**QUÉ HACER:** En el texto sobre escribir desde la provincia, copia el trozo que empieza con las palabras que contienen "Mis cuentos se" y termina con "lectores, en definitiva.", pero llama "tribunal" a lo que ahí se llama "jurado".

**TEXTO PROPORCIONADO:**
**********
Cuando regreso a mirar un mapa más tangible, noto que escribo desde la provincia de un país provinciano, y esta circunstancia, en términos de promoción y difusión literaria, hace más precarias mis posibilidades de ser leída. Se trata de una topografía literaria que funciona como muñecas rusas, que me hacen pensar en todas las matrioshkas que hay encima de mí. A veces el lugar de escritura se compone de capas geológicas, que sobrepone una edad sobre otra, y una plataforma de promoción sobre otra, y todos esos niveles podrían aplastarnos. Los que escribimos en esta ciudad corremos el riesgo de que nuestras historias se queden encerradas dentro de las montañas. Pero la mitología y el Asterión de Borges nos enseñan que hay un hilo que puede hacer que escapen los relatos.

Mis cuentos se valen también del tránsito entre el lugar escurridizo de la memoria y la cotidianidad del que hablé antes, y el territorio portátil de toda lectura posible. A veces nos leen los miembros de un jurado y ellos, asumiendo su autoridad, mediana o grande, en la conformación del status literario, se encargan de darle movilidad a nuestros escritos. Debo reconocerlo: el hecho de que La Casa de las Letras Andrés Bello haya publicado y puesto a circular mi primer libro a un precio irrisorio, después de haber sido premiado en un concurso, ha contribuido a que tenga algunos lectores, algunos más optimistas y buena gente que otros, pero lectores, en definitiva.

Pero el mecanismo más eficaz para dar a conocer mi trabajo ha sido la difusión digital, que nos obliga a definir el territorio portátil como el territorio por antonomasia. Un territorio, además, ubicuo y simultáneo en el que pueden convivir un apartamento y una vaca en distintas ventanas fácilmente intercambiables en la pantalla de la computadora, en la que sobreviven la abuela muerta y sus costumbres campesinas y el uniforme maloliente de un general.

Las publicaciones digitales sirven para reacomodar las instancias de lectura, a veces a golpes de azar, es verdad, como ocurrió en mi caso. Porque es difícil poner el dedo en esa profusión de papel que no es papel, en tantos y tantos escritos que se sobreponen como en el palimpsesto más complejo y confuso que haya podido pensarse. Hoy estoy aquí y se me dio la oportunidad de escribir en “Quimera” gracias al blog 500 ejemplares. De igual manera, uno de mis cuentos aparece publicado en la antología del cuento venezolano hecha en Eslovenia porque Juan Carlos Chirinos, encargado de la compilación, lo leyó en Letralia, el portal digital que mantiene Jorge Gómez Jiménez.
**********
**DATOS PROPORCIONADOS:**
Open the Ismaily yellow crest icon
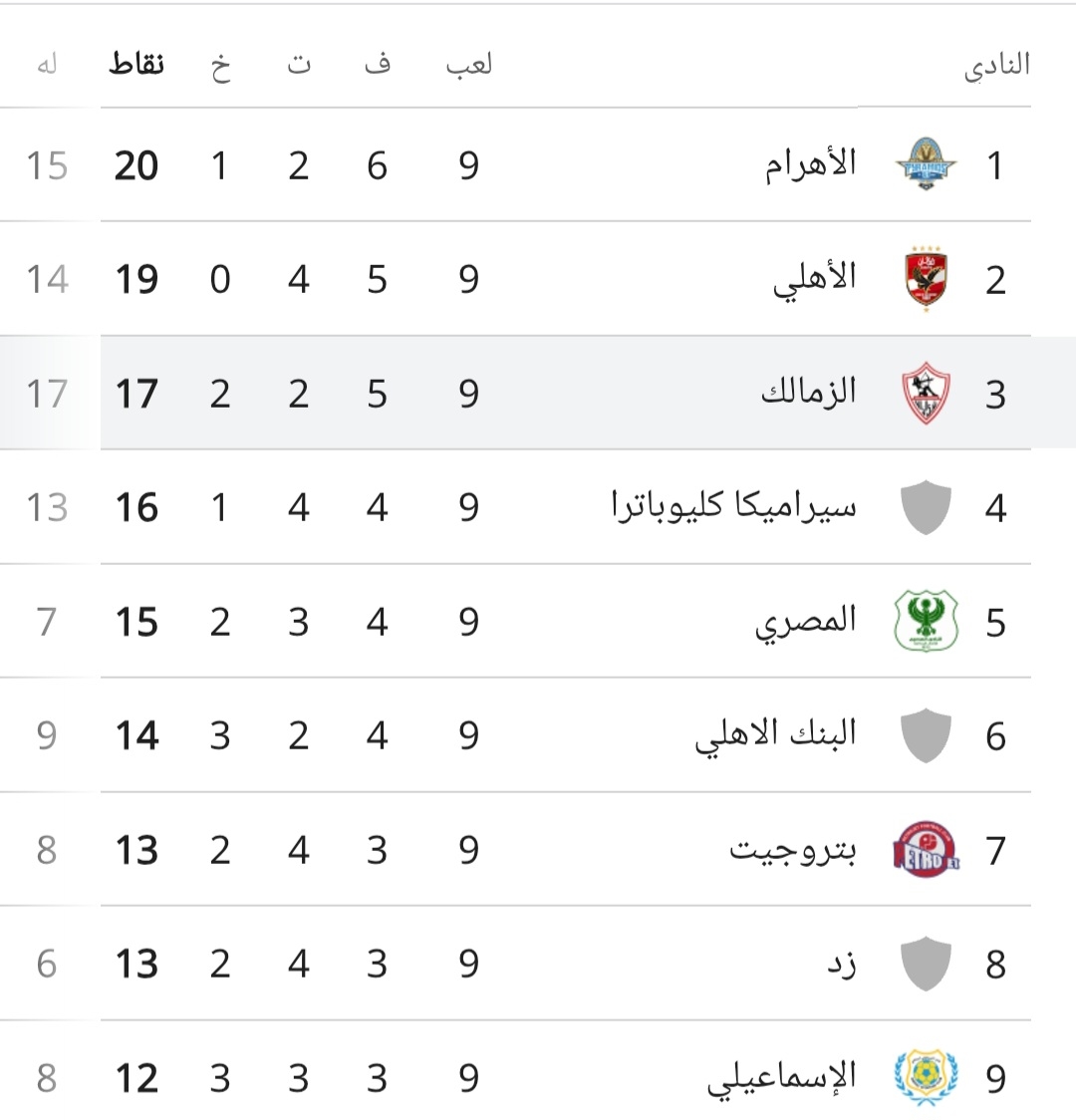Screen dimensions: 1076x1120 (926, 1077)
**********
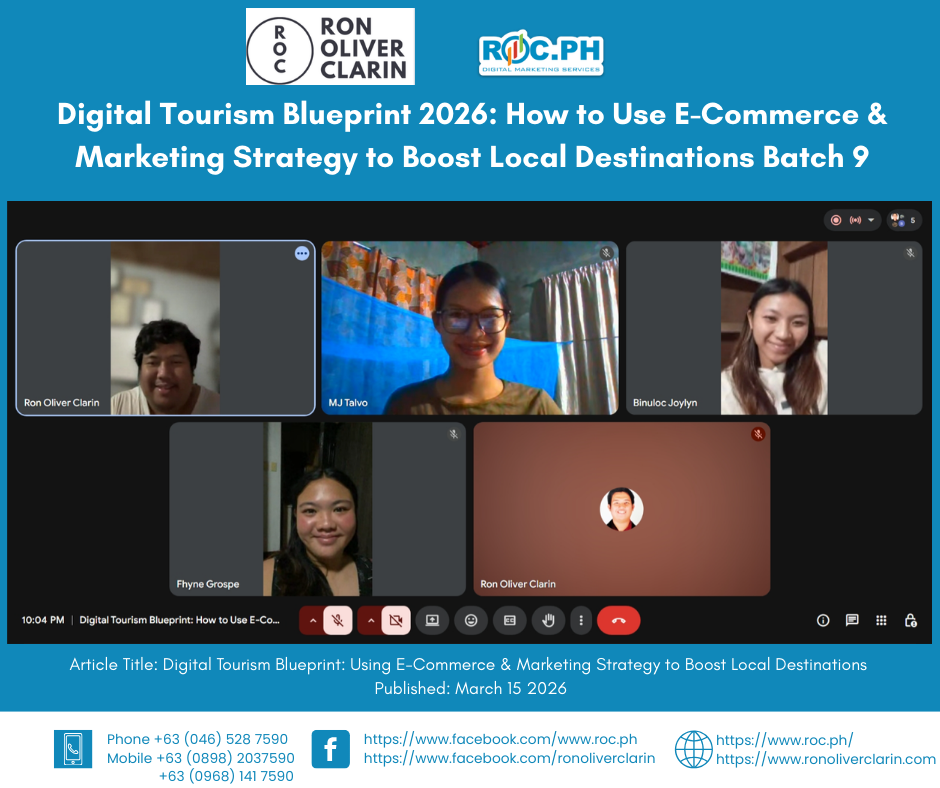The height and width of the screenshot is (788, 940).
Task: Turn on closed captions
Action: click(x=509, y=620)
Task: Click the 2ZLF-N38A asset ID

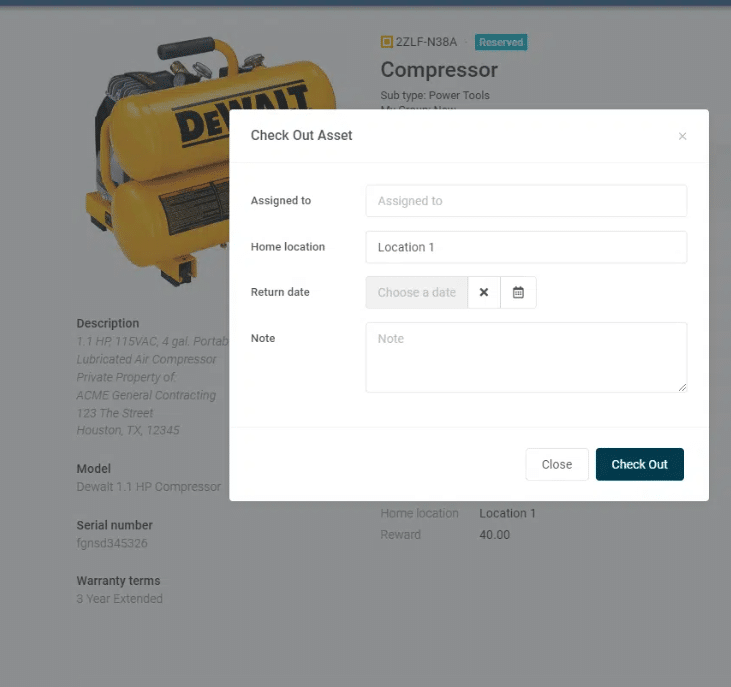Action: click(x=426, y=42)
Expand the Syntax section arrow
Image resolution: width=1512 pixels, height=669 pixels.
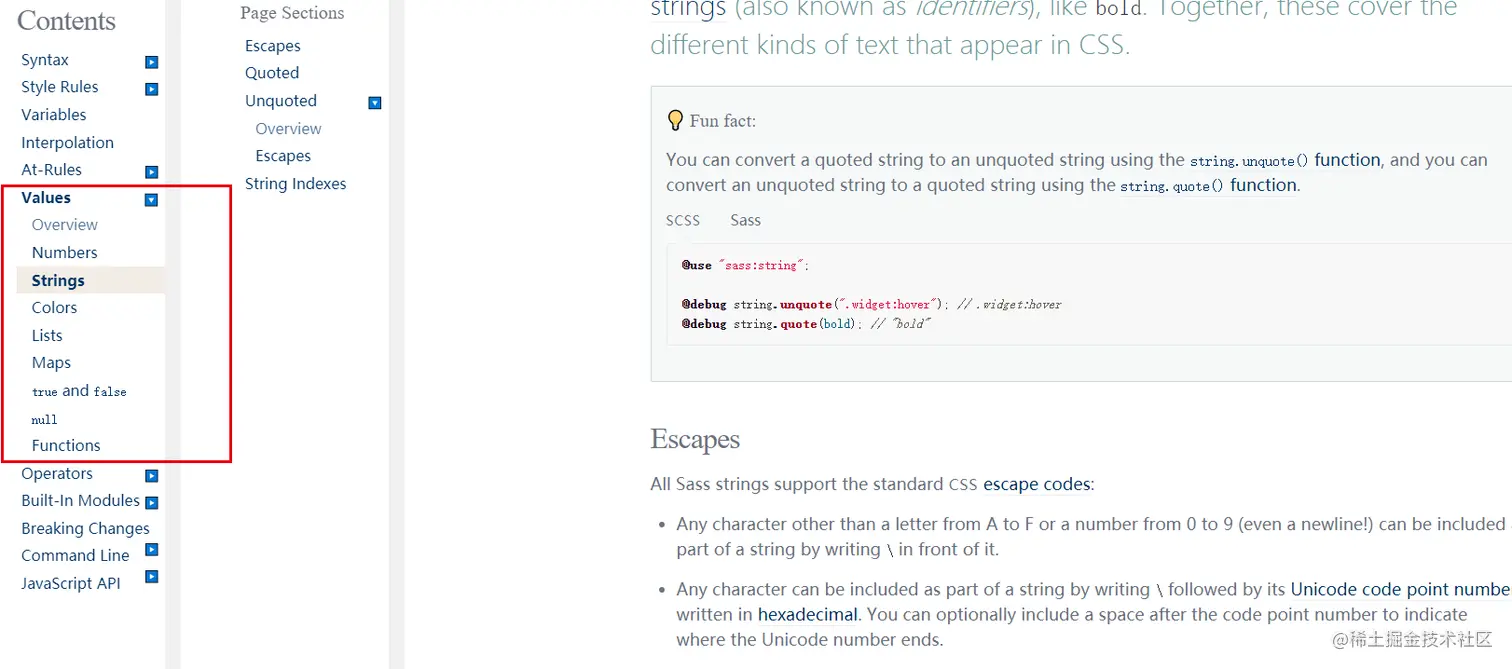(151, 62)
**********
**TU RESPUESTA:**
Mis cuentos se valen también del tránsito entre el lugar escurridizo de la memoria y la cotidianidad del que hablé antes, y el territorio portátil de toda lectura posible. A veces nos leen los miembros de un tribunal y ellos, asumiendo su autoridad, mediana o grande, en la conformación del status literario, se encargan de darle movilidad a nuestros escritos. Debo reconocerlo: el hecho de que La Casa de las Letras Andrés Bello haya publicado y puesto a circular mi primer libro a un precio irrisorio, después de haber sido premiado en un concurso, ha contribuido a que tenga algunos lectores, algunos más optimistas y buena gente que otros, pero lectores, en definitiva.